A boy coasts down a hill on a sled, reaching a level surface at the bottom with a speed of \(7.0 \mathrm{~m} / \mathrm{s}\). If the coefficient of friction between the sled's runners and the snow is \(0.050\) and the boy and sled together weigh \(600 \mathrm{~N}\), how far does the sled travel on the level surface before coming to rest?

Short Answer

Expert verified
The solution steps reveal that the critical aspect of this problem is utilizing the work-energy theorem and relating the work done by the force of friction with the kinetic energy of the system. By setting these equal, one can solve for the unknown distance the sled travels before coming to rest.

Step by step solution

01

Calculating the Initial Kinetic Energy

First, calculate the initial kinetic energy (K.E.) of the sled using the formula of kinetic energy \(K.E. = \frac{1}{2}m v^2\), where \(v = 7.0 m/s\) is the initial speed. Here, the mass \(m\) of the boy and sled together can be calculated using the formula \(m =\frac{F}{g}\), where \(F = 600 N\) is the force (also read as weight of the boy and the sled) and \(g = 9.81 m/s^2\) is acceleration due to gravity.
02

Calculating the Work Done by Friction

Next, calculate the work done by the force of friction.
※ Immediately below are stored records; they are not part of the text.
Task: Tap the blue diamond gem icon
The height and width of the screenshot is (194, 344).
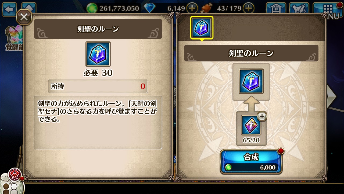Action: point(149,8)
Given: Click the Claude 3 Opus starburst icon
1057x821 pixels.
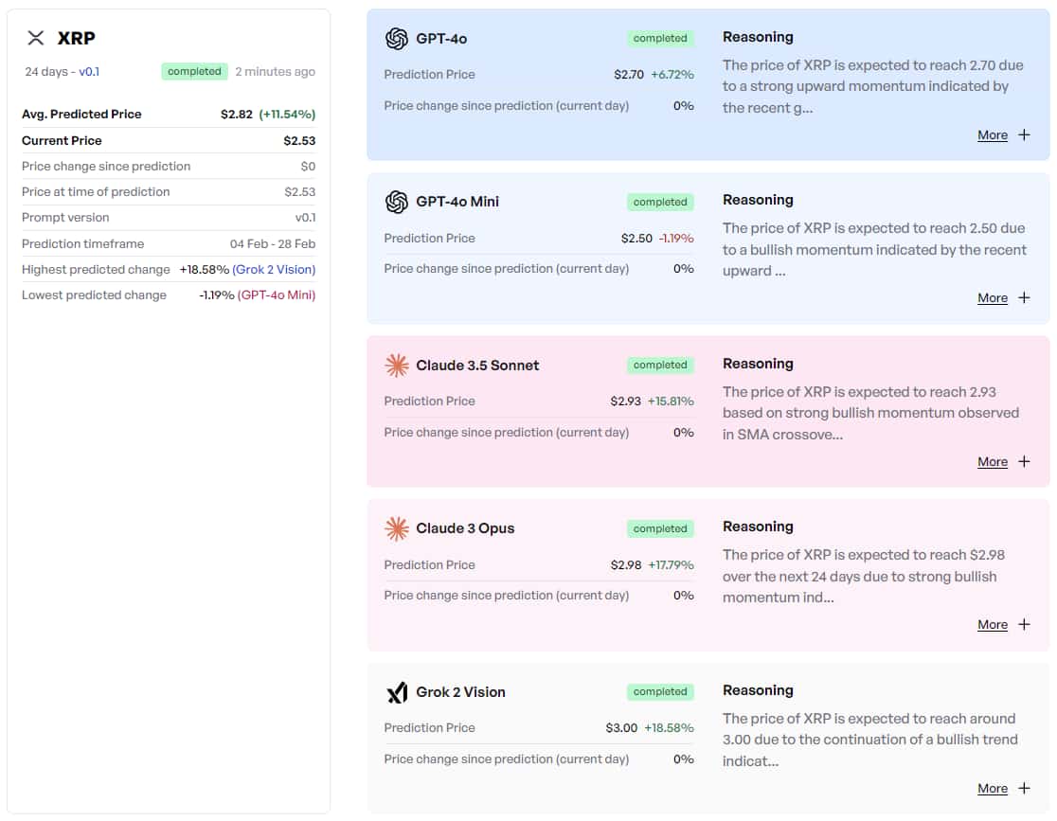Looking at the screenshot, I should click(x=396, y=528).
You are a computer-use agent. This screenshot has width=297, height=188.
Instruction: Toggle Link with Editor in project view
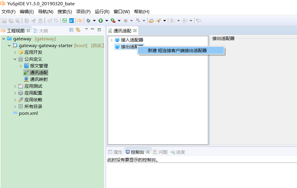tap(78, 30)
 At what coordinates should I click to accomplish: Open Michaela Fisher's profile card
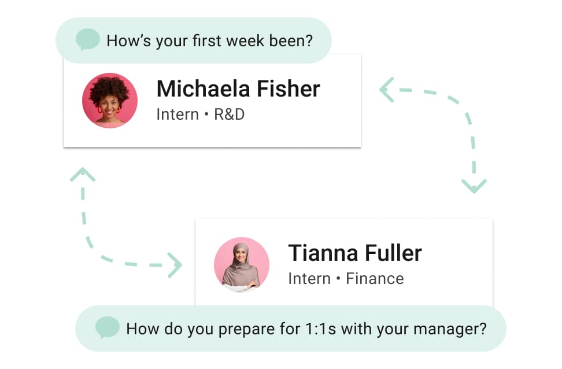[212, 101]

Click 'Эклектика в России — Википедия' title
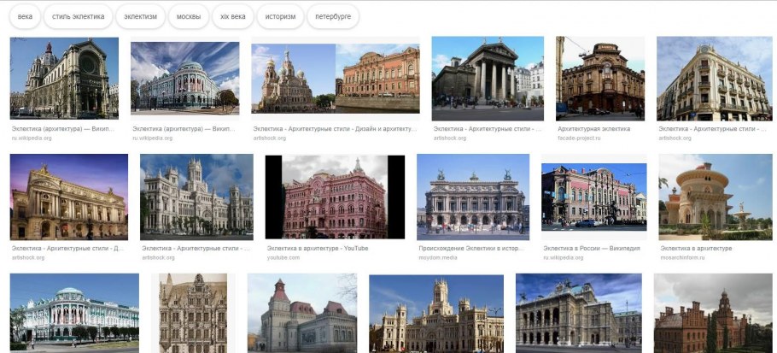point(593,248)
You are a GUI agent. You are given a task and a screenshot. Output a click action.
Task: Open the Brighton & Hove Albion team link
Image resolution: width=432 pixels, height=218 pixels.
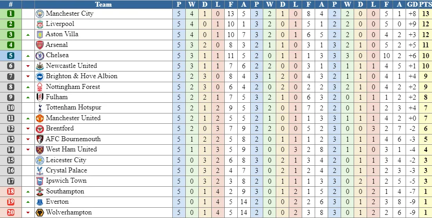pos(81,76)
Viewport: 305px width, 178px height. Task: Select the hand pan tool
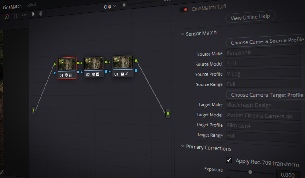41,13
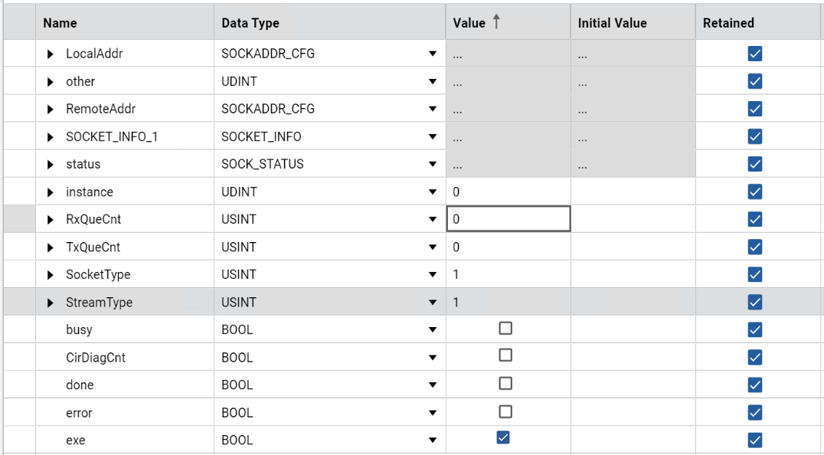Click the RxQueCnt value input field
Screen dimensions: 824x455
[x=508, y=219]
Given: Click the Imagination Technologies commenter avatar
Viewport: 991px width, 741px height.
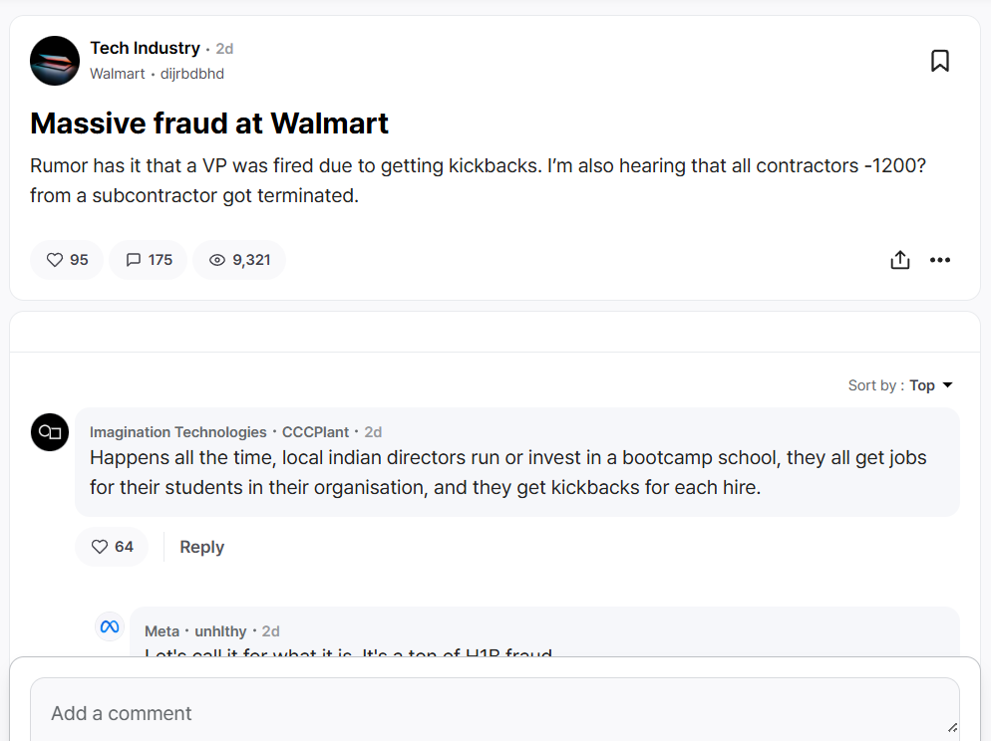Looking at the screenshot, I should 50,432.
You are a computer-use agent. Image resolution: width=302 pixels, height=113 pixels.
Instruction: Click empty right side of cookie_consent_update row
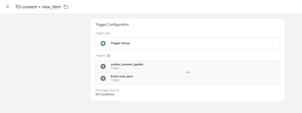point(231,66)
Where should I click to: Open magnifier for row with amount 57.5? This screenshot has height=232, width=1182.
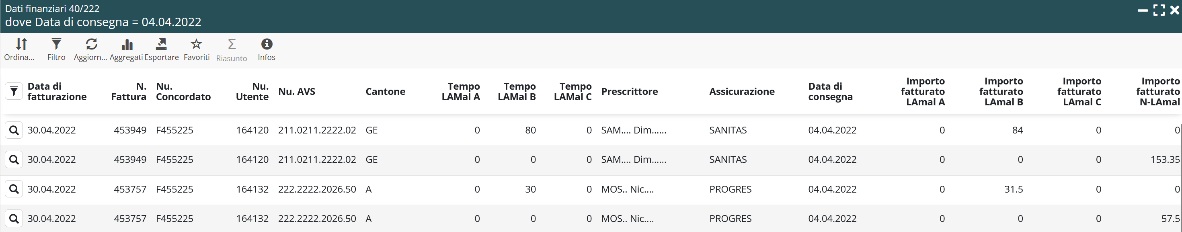tap(14, 219)
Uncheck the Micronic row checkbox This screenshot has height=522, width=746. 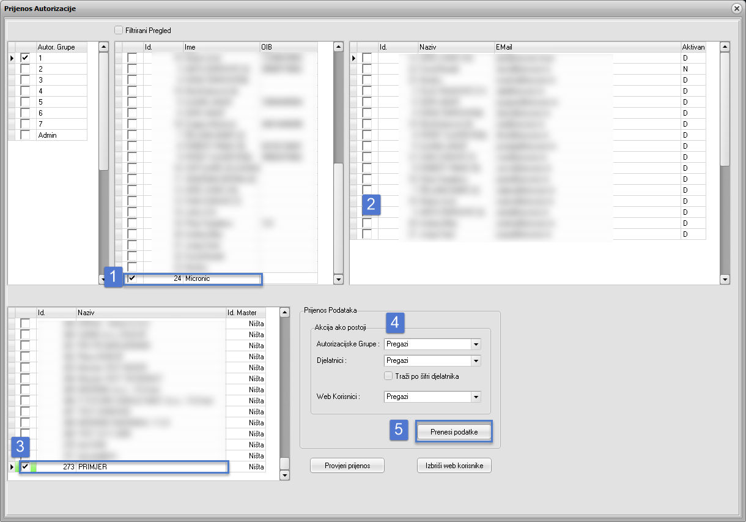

According to the work-energy theorem, this work is equal to the decrease in kinetic energy, which is simply the initial kinetic energy as calculated above, as the final kinetic energy is zero when the sled comes to rest. The work done by friction can be calculated as \(W = F_f d\), where \(F_f\) is the friction force and \(d\) is the distance to be calculated. The friction force can be calculated as \(F_f = \mu F\), where \(\mu = 0.050\) is the coefficient of friction and \(F\) is the weight of the boy and sled (600 N).
03

Solving for the Distance

Set the work done by friction equal to the initial kinetic energy and solve the equation for distance \(d\). This will give you the distance the sled travels before coming to rest.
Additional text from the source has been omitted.